Open ISES Tickets TLS Certificate Verification Vulnerability in Google Maps API Integration

A vulnerability exists in Open ISES Tickets versions prior to 3.44.2, where TLS certificate verification is disabled in 'ajax/reports.php' during Google Maps Directions API lookups for incident reports. This is achieved by setting CURLOPT_SSL_VERIFYPEER to false and omitting CURLOPT_SSL_VERIFYHOST, allowing an attacker on the network path to intercept, monitor, or modify the request and response.
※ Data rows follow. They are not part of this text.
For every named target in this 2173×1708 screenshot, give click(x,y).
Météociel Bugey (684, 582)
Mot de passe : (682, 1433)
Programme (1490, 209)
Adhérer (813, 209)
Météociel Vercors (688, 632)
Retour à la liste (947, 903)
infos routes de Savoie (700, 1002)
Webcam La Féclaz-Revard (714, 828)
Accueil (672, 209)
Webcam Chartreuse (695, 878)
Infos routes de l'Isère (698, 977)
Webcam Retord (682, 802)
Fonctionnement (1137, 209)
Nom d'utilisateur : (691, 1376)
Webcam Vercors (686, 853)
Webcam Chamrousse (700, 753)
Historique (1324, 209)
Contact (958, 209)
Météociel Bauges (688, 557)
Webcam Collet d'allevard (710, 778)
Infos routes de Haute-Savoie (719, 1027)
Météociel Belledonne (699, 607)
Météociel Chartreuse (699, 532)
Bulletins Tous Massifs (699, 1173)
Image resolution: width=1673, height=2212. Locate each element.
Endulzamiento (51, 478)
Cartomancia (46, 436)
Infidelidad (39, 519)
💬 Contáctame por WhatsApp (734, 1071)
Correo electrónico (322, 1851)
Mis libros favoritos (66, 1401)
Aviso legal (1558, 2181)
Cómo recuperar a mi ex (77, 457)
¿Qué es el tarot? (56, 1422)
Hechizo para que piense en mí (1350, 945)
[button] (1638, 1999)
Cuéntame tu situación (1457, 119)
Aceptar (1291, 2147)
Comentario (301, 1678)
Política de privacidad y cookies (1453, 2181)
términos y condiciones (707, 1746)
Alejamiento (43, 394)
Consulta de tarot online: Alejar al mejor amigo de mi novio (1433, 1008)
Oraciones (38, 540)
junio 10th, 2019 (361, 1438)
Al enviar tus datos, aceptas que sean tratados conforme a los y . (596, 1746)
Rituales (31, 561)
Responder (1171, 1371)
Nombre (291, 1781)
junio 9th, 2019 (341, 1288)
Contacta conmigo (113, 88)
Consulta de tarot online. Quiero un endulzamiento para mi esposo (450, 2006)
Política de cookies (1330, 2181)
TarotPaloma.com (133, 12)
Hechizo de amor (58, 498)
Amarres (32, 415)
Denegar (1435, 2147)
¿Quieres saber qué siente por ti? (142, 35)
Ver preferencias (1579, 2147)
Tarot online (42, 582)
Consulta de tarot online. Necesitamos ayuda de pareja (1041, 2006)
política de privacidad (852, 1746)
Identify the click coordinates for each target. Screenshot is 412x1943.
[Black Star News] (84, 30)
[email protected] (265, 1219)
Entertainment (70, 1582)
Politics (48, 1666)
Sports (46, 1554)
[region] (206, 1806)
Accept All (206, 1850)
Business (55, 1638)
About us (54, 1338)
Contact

This includes any API keys or session data in transit.

Impact

Exploitation of this vulnerability allows for interception and modification of HTTPS traffic between the server and the Google Maps Directions API, including any sensitive data such as API keys or session information.

Reproduction

To reproduce this vulnerability, generate an incident report in Open ISES Tickets versions prior to 3.44.2. During the report generation, the application will make an outbound HTTPS request to the Google Maps Directions API without verifying the TLS certificate. This can be done by manually editing the 'ajax/reports.php' file to disable certificate verification and then observing the intercepted traffic with a tool like Burp Suite or Wireshark.

Remediation

Users are advised to upgrade to Open ISES Tickets version 3.44.2 or later, where this vulnerability has been patched.